**TO DO**
For the entries below, repeat exactly each line starting with the one that contains "Marke (199, 688)" and going on through the one that contains "Image resolution: width=1016, height=2576.", and no others.

####

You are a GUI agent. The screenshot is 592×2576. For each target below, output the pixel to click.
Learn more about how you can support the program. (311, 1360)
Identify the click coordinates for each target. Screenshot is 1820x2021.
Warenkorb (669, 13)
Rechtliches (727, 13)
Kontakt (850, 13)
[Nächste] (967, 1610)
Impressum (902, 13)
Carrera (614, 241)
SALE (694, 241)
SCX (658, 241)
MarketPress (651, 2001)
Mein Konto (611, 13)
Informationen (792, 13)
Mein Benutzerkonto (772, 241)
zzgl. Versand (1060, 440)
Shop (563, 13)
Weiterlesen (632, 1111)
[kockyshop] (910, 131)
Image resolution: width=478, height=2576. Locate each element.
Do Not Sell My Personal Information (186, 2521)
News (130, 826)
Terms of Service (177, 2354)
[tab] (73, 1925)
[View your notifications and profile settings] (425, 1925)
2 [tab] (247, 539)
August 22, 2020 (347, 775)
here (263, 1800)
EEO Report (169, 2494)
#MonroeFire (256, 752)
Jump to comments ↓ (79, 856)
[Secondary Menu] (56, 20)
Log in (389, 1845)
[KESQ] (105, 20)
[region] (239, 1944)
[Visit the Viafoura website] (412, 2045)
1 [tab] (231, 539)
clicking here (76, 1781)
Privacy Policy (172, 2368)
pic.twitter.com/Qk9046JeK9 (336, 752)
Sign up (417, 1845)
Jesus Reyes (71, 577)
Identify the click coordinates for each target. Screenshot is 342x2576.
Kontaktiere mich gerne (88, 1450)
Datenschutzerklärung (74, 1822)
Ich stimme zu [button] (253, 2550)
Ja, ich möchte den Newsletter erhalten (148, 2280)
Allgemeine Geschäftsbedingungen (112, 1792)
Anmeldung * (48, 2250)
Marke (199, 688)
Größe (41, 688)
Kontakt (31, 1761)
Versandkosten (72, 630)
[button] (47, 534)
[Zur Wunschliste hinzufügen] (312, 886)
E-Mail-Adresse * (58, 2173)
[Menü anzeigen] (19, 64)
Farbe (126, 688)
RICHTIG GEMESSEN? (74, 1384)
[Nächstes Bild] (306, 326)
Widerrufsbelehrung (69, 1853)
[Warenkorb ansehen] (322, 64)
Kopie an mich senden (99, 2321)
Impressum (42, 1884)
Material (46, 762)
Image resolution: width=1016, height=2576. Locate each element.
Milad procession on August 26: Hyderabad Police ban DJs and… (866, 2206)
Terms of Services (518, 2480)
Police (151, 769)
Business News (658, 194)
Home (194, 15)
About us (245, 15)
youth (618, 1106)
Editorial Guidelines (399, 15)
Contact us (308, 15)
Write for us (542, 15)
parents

####

**OUTPUT FOR THIS TASK**
Marke (199, 688)
Größe (41, 688)
Kontakt (31, 1761)
Versandkosten (72, 630)
[button] (47, 534)
[Zur Wunschliste hinzufügen] (312, 886)
E-Mail-Adresse * (58, 2173)
[Menü anzeigen] (19, 64)
Farbe (126, 688)
RICHTIG GEMESSEN? (74, 1384)
[Nächstes Bild] (306, 326)
Widerrufsbelehrung (69, 1853)
[Warenkorb ansehen] (322, 64)
Kopie an mich senden (99, 2321)
Impressum (42, 1884)
Material (46, 762)
Image resolution: width=1016, height=2576. Locate each element.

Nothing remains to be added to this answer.